Hepimizin kendimize ait bir hikâyesi vardır. Hayatımız boyunca yaşadığımız olaylar, başarılar, cv’miz, anılarımız, hayallerimiz, prensiplerimiz, sevdiklerimiz, sevmediklerimiz. Uzar gider liste. Hiç durmadan, soluk almadan anlatırız. Severiz kendimizi anlatmayı, karşımızdakinin anlatılarının içine kendi hikâyemizi tıkıştırmayı. Peki anlattıklarımız ‘gerçek’ hikâyemiz midir? Hiç içimize dönüp bakmadan tamamen dış dünyanın getirdikleriyle oluşturduğumuz bu hikâyeler? “Hayır” diyor Psikolog Mine Özgüzel, geçen hafta Doğan Kitap’tan çıkan “Yaşam Hikâye mi?” adlı yeni kitabında. Özgüzel’e göre “Dış hikâyeler anlattıklarımız, iç hikâyeler anlatamadıklarımızdır.” Peki neden önemli bu iç hikâyelerimiz? Çünkü “Yaşamımızdaki anlamı oluşturabilmemiz ve kendimize ait algılara gidebilmemiz için hikâyelerimizin tanımına ihtiyacımız var”. Hayatımızın bir anlamı olması, kendimizin yaratıcısı olmakla mümkün. Yine Özgüzel’e göre “Kendi hayatımızın yaratıcısı olabilmemiz için ilk önce kendi hayatımızın içine, yüzeylerden, kıyılardan içeriye doğru cesurca girmemiz gerekir.” Kendi hayatımızın içine girmeyi ise çocukluğumuza ait bastırılmış anılarımızın bilincine varmak, eksikliklerimizi, çatışmalarımızı görebilmek olarak tanımlıyor yazar. Ruhsal sancılarımızla yüzleşmek, bize semptomlar aracılığıyla ‘beni gör’ uyarısı gönderen bu sancıların analizini yapmak. Zira “Semptomlar, kendi varlığımızı yaratmak üzere bizlere sinyal vermek, bizlere dönüş yolunu açmak için vardır”. O hâlde niye yapmıyoruz bunu? Cevabı yine kitaptan: “Kendi içimize dönmekten, kendimizi duymaktan korkarız. Kendimizle kalmak, kendimize dokunmak, kendimizi anlamak bize çok zor gelir.” Bu durumda ne yapıyoruz?
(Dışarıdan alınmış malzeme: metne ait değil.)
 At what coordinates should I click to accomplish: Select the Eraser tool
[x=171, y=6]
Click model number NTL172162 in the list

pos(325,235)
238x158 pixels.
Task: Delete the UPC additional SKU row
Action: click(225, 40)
O ağız dolusu cümlelerle anlatmalara doyamadığımız dış hikâyemizi anlatmaya başlıyoruz: “Kendimizin kendimizle olan bu korkusu bizi hikâye anlatmaya götürür.”
Temeli 30 yıl önce atıldı
Kitapta anlatılanlar beni çok eski zamanlara götürdü. Üniversitede, babamın isteğiyle ‘matematik’ okuyup mezun olduktan sonra öğretmenlik yapmaya başladım. Devlet okulunda çalıştığım için büyük bir maaşım yoktu ama verdiğim özel derslerle iyi bir gelir elde ediyordum. ‘Matematikçi’ olduğum için çocukların matematik korkusundan gelen fazladan bir ciddiye alınma durumu yaşıyordum. Yine ‘matematikçi’ olduğum için zekâm da bir saygı nesnesi oluyordu. Ciddiye alınan, saygı duyulan, para kazanan genç bir kadındım. Bol bol anlatıyordum matematik dünyasının zenginliğini, bana kattıklarını, hayat için ne denli gerekli olduğunu, matematiği çok sevdiğimi. Öğrencilerime, eşe dosta. Ne var ki içimde derin bir mutsuzluk duyuyordum. Mutsuz olmak için görünürde bir sebep yoktu. Her şey yolunda ve eksiksizdi? Peki ama niye anksiyeteler içinde kıvranıyordum? Anneme bir şey olursa? Babama, kardeşlerime? Başarısız olursam? Bu semptomlar bana ne anlatıyordu? O yıllarda tanıdım ben Mine Özgüzel’i. Haftada iki gün oğluna ders verip bir gün seansa giriyordum. Bugün “Yaşam Hikâye mi?” kitabının temellerini, 30 yıl önce o günlerde atıyordu Mine Özgüzel. Beni içime bakmaya, kendi iç hikâyemin tanımını yapmaya yönlendirdi. Çıkan sonuç, içimde dolup taşan yazma isteğimin dışarı çıkabilmek için verdiği çaba ve benim onu bastırmamdı. Babam üzülmesin diye. Oysa öğretmen değil, yazar olmak istiyordum. Matematik anlatmak değil, hikâyeler anlatmak. Bu gerçeği dikkate alarak, yedi yıl mücadele verdim. Yazarlığın bir iş yeri olmadığından yazı yazabileceğim en uygun yer olan bir sanat dergisinde çalışmaya başladım. Telifle. Telifle yaşamı döndürmek zordur. Bir birikim yapmam gerekiyordu. O yüzden o yıllar boyunca ikisini birlikte götürdüm. Yedi yılın sonunda arkama bile bakmadan çıkıp gittim okul kapısından. Sonrası uzun, mutlu, huzurlu, anksiyetelerden, obsesyonlardan uzak yeni bir iş hayatı. Gazetecilik. Yıllar içinde kaleme aldığım dört kitap. Elbette onların da zorlukları oldu ama öğretmenlikte yaşadığım yedi yılki kadar mutsuz olmadım bir daha. İç hikâyemden çıkan gerçek hikâyem, başka gerçekliklerimi de sorgulamaya götürdü. Bitmeyen bir eğitim süreci bu. Hâlâ devam ediyor. Hâlâ dış hikâyelerimde gerçek bulmadığım şeylerle karşılaşıyor, hemen içime dönüyorum. Evet içerideki hikâyelerle yüzleşmek insanın canını acıtıyor ama uyduruk dış hikâyelerimiz kadar değil.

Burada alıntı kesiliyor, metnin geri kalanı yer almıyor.